EXERCISE REQUIREMENTS => Whenever a line in this data holds the word "computer", report that line in full.

Records from a dataset =>
********************
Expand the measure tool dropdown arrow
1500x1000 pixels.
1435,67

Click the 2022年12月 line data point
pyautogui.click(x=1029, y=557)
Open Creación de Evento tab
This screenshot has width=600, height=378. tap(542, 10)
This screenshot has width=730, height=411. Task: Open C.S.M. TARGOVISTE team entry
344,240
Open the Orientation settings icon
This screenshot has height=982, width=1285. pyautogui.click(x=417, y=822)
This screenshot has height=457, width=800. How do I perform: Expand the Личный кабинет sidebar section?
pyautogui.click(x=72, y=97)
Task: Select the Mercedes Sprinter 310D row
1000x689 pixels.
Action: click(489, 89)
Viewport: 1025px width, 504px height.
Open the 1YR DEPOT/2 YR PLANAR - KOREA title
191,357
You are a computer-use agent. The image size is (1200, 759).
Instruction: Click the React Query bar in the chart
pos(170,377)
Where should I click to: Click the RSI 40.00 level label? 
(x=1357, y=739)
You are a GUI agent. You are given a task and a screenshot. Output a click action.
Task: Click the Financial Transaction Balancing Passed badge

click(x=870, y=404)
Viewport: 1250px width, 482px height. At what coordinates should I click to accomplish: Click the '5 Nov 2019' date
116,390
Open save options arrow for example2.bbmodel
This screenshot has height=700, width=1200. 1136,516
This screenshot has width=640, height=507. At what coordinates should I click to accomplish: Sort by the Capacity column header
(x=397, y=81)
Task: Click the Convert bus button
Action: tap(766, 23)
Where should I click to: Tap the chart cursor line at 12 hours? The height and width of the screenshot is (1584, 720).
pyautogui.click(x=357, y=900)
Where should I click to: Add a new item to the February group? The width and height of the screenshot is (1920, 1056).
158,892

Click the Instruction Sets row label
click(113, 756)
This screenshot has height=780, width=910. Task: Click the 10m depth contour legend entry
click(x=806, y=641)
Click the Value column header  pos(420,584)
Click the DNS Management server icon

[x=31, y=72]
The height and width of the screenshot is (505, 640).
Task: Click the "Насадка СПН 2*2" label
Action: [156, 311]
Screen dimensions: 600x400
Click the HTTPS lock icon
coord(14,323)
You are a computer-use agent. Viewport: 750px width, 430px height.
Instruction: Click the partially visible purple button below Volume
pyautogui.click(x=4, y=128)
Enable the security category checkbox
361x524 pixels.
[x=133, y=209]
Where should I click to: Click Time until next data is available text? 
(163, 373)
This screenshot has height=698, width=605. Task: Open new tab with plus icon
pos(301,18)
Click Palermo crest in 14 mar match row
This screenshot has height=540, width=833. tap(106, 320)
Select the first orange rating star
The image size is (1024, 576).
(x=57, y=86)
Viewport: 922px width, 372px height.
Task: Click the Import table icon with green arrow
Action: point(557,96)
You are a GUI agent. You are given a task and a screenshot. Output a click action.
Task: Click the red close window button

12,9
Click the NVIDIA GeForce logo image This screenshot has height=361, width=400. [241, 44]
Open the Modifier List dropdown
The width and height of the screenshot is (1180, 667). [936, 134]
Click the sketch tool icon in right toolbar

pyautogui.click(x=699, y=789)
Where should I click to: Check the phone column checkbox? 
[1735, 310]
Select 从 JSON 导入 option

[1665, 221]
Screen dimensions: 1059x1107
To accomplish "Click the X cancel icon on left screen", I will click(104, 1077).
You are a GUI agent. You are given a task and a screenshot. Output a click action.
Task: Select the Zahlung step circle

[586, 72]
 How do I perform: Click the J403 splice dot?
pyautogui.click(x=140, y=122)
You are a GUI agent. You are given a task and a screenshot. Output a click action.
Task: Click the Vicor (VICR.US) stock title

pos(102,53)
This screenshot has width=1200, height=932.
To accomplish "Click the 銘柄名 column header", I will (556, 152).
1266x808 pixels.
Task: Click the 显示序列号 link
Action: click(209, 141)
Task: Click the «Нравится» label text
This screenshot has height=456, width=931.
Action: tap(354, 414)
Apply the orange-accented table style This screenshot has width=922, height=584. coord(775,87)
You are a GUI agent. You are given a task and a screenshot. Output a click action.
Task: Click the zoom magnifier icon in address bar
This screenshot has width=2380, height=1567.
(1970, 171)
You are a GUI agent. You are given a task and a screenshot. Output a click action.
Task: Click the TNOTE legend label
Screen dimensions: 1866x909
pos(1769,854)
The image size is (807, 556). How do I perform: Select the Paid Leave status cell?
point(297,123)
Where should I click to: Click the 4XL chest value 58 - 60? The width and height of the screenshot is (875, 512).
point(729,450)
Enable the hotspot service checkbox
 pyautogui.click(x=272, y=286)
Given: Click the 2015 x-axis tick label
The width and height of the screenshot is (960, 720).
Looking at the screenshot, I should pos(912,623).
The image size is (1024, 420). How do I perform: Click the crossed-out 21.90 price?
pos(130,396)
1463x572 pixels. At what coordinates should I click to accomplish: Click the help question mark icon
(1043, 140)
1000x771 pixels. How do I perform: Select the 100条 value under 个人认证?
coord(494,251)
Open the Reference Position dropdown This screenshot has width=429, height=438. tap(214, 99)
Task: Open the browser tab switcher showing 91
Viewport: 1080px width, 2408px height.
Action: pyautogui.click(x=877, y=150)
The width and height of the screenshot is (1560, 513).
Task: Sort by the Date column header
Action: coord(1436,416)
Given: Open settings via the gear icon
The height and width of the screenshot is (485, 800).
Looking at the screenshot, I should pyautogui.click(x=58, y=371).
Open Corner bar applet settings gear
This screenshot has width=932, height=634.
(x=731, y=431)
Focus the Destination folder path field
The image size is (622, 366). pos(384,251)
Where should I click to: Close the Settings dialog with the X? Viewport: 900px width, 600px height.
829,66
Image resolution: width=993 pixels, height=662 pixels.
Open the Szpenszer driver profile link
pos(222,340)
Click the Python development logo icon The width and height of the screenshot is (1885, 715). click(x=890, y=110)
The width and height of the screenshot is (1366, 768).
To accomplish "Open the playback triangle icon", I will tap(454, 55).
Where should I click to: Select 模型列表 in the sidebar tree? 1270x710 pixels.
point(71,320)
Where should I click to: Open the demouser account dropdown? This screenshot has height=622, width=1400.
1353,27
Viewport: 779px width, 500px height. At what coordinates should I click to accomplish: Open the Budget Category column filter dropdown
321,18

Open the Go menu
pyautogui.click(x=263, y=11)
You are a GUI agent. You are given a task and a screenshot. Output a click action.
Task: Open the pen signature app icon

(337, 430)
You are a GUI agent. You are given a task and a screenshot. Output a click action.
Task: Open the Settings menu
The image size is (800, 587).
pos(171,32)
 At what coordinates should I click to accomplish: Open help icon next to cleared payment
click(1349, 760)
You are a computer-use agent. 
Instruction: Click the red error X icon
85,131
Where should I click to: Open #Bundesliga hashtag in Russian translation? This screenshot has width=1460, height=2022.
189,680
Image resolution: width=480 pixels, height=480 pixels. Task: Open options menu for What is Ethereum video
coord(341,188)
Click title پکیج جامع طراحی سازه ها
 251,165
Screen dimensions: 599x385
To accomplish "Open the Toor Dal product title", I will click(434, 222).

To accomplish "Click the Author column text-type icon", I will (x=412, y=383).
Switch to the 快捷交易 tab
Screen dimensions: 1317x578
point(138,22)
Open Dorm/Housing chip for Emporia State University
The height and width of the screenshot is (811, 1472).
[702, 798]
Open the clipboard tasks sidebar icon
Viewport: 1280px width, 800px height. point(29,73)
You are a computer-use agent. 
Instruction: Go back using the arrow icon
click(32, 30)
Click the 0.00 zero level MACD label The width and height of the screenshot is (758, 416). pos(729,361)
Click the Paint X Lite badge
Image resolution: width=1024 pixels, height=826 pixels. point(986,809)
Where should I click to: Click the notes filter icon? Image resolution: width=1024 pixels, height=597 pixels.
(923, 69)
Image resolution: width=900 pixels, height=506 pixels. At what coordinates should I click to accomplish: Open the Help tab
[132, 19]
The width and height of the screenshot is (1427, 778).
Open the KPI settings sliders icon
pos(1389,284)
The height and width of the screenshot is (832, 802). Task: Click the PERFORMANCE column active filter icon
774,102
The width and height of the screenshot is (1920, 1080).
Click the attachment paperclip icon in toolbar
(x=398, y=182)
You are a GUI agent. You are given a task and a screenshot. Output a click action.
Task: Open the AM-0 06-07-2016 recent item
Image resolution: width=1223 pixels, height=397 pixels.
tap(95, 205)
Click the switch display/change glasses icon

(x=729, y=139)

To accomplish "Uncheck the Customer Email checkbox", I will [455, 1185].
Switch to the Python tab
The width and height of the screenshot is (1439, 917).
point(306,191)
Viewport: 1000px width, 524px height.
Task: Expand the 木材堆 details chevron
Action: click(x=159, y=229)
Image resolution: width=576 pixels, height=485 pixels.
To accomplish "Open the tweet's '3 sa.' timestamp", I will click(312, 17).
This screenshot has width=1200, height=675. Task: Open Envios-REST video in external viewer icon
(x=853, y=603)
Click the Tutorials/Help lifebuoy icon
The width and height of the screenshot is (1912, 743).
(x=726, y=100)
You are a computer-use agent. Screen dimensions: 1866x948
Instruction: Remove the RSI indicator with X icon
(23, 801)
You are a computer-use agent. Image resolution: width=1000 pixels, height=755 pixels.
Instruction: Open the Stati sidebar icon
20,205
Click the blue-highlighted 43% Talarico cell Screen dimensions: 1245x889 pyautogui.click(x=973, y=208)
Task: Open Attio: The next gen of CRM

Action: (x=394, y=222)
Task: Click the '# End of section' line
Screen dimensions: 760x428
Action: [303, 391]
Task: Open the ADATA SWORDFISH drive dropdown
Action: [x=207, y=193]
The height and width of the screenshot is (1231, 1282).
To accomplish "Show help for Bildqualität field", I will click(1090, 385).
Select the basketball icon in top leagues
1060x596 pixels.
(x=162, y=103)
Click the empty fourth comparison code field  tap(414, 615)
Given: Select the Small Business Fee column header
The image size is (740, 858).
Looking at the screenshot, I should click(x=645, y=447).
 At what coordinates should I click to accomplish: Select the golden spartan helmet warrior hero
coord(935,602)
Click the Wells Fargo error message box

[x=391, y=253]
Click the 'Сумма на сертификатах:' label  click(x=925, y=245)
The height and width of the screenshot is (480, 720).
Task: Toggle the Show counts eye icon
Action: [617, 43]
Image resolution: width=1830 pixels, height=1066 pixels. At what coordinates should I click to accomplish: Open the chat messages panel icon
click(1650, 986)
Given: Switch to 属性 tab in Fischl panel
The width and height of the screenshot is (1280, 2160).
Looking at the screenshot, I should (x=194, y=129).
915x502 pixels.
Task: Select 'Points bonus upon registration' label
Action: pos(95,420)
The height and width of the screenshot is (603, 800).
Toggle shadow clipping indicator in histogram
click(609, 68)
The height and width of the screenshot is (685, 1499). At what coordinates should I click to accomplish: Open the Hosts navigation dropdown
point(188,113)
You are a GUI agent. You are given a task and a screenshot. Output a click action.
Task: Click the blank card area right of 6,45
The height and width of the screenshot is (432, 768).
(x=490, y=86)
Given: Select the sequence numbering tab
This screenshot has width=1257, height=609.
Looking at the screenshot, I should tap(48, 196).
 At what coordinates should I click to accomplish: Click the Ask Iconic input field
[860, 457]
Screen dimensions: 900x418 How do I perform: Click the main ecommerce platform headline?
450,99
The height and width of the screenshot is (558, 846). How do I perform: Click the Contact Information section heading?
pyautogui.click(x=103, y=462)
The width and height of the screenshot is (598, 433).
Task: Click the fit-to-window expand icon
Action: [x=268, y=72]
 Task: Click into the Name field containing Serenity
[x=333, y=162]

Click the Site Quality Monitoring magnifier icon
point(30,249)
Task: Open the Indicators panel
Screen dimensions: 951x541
********************
EXPECTED ANSWER =>
You are a computer-use agent. The image size is (1200, 759).
You are a computer-use agent. Viewport: 750px width, 430px height.
You are a computer-use agent. 
You are a computer-use agent. 
You are a computer-use agent. Screen dimensions: 1866x948
You are a computer-use agent. Image resolution: width=1000 pixels, height=755 pixels.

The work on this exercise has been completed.